KORKUNÇ BİR AMACA HİZMET EDEN BİNA
Polis, soruşturmanın başlamasından sonra yaptığı araştırmada bu adada tüyler ürperten bir başka yapı daha buldu. Dış cephesi mavi ve beyaz boyalı bu küçük yapı ilk bakışta bir tapınağa benzese de korkunç bir amaca hizmet ediyordu. Bu binanın kapısı, içerideki kurbanların dışarı çıkmasını engelleyecek şekilde tasarlanmıştı.
SÖZDE BİLİME DESTEK
Bu ada Epstein'ın 2000 yılında kurduğu bir vakfın da merkeziydi. Kendi internet sitesine göre bu vakıf dünya çapında bilimsel çalışmalara destek vermek amacını taşıyordu.

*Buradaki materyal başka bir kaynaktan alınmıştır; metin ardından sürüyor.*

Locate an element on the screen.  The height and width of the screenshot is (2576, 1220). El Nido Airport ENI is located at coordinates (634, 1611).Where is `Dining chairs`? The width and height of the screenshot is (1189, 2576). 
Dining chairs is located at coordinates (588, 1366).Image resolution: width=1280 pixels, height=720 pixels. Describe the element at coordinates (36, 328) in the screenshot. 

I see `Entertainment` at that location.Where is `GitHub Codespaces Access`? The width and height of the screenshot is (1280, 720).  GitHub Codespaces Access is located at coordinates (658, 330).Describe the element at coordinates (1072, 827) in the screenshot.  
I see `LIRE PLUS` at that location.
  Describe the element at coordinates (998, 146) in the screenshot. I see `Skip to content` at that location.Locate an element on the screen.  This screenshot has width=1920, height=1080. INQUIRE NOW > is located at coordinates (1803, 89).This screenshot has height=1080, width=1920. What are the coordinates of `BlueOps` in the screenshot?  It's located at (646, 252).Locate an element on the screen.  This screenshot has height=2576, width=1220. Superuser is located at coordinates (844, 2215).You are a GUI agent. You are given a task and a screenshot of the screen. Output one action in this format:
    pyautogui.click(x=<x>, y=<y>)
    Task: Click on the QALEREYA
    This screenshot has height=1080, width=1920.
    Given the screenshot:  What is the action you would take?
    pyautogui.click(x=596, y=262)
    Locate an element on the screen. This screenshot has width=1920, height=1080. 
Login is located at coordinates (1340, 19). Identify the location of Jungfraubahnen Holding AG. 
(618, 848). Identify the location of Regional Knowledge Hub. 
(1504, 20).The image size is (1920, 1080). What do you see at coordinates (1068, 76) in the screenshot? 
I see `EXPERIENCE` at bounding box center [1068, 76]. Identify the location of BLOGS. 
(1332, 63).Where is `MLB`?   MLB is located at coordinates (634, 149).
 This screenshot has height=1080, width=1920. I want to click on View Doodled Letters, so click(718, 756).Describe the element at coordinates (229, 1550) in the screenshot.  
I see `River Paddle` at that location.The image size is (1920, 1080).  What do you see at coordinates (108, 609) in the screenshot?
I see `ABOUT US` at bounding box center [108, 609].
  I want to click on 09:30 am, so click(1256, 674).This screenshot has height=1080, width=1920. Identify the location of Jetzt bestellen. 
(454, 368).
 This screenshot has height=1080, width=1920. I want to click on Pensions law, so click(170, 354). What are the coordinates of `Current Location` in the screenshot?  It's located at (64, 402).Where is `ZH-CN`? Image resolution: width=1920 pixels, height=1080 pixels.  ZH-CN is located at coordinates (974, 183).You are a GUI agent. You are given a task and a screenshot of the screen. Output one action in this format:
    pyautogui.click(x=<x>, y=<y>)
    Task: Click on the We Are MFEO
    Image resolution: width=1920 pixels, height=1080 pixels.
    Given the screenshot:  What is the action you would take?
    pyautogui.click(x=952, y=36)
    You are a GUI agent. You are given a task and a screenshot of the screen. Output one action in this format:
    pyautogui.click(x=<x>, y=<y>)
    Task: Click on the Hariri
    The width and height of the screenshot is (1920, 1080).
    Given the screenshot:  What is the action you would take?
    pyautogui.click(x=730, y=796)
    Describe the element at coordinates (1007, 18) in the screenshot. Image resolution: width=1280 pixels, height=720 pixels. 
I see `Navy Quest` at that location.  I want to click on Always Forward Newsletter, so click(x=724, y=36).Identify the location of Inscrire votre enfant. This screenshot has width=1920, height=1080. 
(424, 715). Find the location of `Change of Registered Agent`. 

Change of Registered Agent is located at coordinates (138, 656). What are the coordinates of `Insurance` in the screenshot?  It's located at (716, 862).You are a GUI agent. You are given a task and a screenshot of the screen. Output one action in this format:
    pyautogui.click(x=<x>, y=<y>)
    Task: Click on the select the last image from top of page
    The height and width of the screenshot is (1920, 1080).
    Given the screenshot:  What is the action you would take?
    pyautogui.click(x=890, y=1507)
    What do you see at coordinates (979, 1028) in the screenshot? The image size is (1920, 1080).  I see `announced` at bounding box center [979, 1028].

Yine burada yer alan bilgilere göre Vakıf tarafından Harvard Üniversitesi'nin başlattığı "evrimsel dinamikler" adlı program için 35 milyon dolar bağış yapılmıştı. Fakat yapılan incelemede bu miktarın sadece 6.5 milyon dolar olduğu ortaya çıktı.
YA KAÇMAK YA DA KÖPEK BALIKLARINA YEM OLMAK
Seks ticaret suçlamasıyla cezaevinde bulunan Epstein'in öldüğü 19 Ağustos 2019'dan sonra FBI ajanları ve New York polisi Little St. James adasına baskın düzenledi. Burada yapılan soruşturmada adanın halk arasında "Pedofili Adası" olarak anıldığı da ortaya çıktı. Jeffrey Epstein'ın kurbanları, bu iki adayla ilgili tüyler ürpertici gerçekleri de gözler önüne sermişti.
Adaların etrafını çeviren suların köpek balıkları tarafından istila edildiğini söyleyen kurbanlar, gördükleri cinsel tacizden kurtulmak için bu sularda boğulmayı ya da köpek balıklarına kurban olmayı bile göze aldıklarını anlatmıştı.
Epstein, fuhuş ağı kurma suçlamasıyla tutuklanmasından kısa bir süre önce, 2016 yılında da diğer adayı, yani daha geniş olan Great St. James adasını yaklaşık 20 milyon dolara satın aldı.
Adada kendine ait bir amfitiyatrosu bulunan bir malikane de inşa edilecekti. Fakat, çevre düzenlemelerine uygun hareket edilmediği için bu inşaat 2018 yılında durduruldu.
KURBANLAR ÖZEL JETİ YA DA YATIYLA GÖTÜRÜLÜYORDU
2020 yılında davaya bakan mahkeme heyetinin belirtiğine göre Jeffrey Epstein, çocuk yaştaki kurbanlarını bu uzak noktada bulunan ve ulaşılması da kaçması da kolay olmayan iki adaya özel uçağı ya da kendisine ait yatla getiriyordu.